The association of architects MAGK illiz won the competition and was awarded the tender. The draft of the project team MAGK illiz breaks up the construction into L-shaped bodies which are interlaced in such a manner that different places and free spaces to play in and for learning are formed in the interstices.
Good orientation and quick ways for children and adults are provided by a simple routing system between the functional areas of the two-floor ensemble. The new main entrance to the school is also the assembly hall and connects the existing school building with the new building. The façade is developed as a 'pixeled' white envelope. Format and joining patterns of the "window pixels" meet the current utilisation needs whereby the rooms at the back can be interpreted from outside and the recall value of the individual building sections is enhanced. The façade surfaces alternate between smooth and rough plaster which, particularly in grazing light, creates a vivid impression.
Unlike the high-contrast façade, the design of the interior rooms is characterised by varying, finely tuned colour and material combinations. The differing design of doors, cloakrooms and wall panels in an individual range of colour for each area of activity facilitates finding the way and increases their identification, particularly for the children. The cloakrooms of the children's groups are covered in wood and meander like snails shells into private niches.
"Pixels" protrude into the corridors and from the façade; they are used by the children as nests to read and to cuddle up in. All activity areas have green and free surfaces. The playground used for breaks turns into a climbing and adventure scenery by its dazzling orange rubber surface, the roof terrace with the smoothly concreted surface becomes a race course. Crèche and kindergarten form a common one to two floor patio which forms a settled pacified centre surrounded by play corridors, multi-purpose and action rooms. The colourful door and ventilation elements of the room-high glass façade allow a for an event room to emerge which can be used flexibly. There is a two-floor loggia of a white-coated welded grid and coloured glass pain curtain to the west of the group rooms on the left, in front of the kindergarten. It complements the monolithic character of the building and is both a sunshade and fall-protection. Depending on the viewing angle, the façade appears anything from transparent to closed, from the interior, however, it embodies a protective second envelop, allowing the smallest children a glance into the greenery and conjures colourful spots of light in the room.
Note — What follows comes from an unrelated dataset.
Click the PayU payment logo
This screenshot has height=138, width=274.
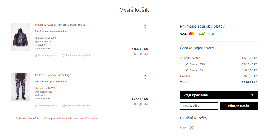coord(201,34)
The material and construction concept is characterised by the high standards imposed on ecological sustainability. To ensure the building period was speedy, the new construction was setup in a composite construction method with a solid core as storage mass and a prefabricated, high-insulation envelope of timber frame construction, of solid wood panel structure respectively.
The entire new building complies with passive house standards, the aim of which is greatest ease and comfort for the user at lowest possible operating costs.. With an innovative ventilation concept it is possible to achieve a minimisation of costs with regard to the operating times of the mechanical ventilation. For this purpose the classrooms and group rooms are aired by transverse ventilation via acoustic slot openings across the corridor zones without noise from the corridor being transported into the classrooms. This concept also technically ensures that overheating in summer is prevented temperatures dropping at night. Thanks to efficient cost control the overall budget could also be used to redevelop and renovate the existing gym in the scope of this extension. Furthermore, the circulating strip lights could be renewed and provided with circumferential horizontal, partially movable sun protection louvers.
The childcare centre of MAGK illiz is characterised particularly sensitively by the traditional, small dimension structure of the surroundings. The broken building volume is so interlaced that it by no means competes with the environment.
Together with the existing classrooms, the new primary school, the crèche and the kindergarten form one of the largest childcare centres in Lower Austria after a mere period of three years needed for planning and building.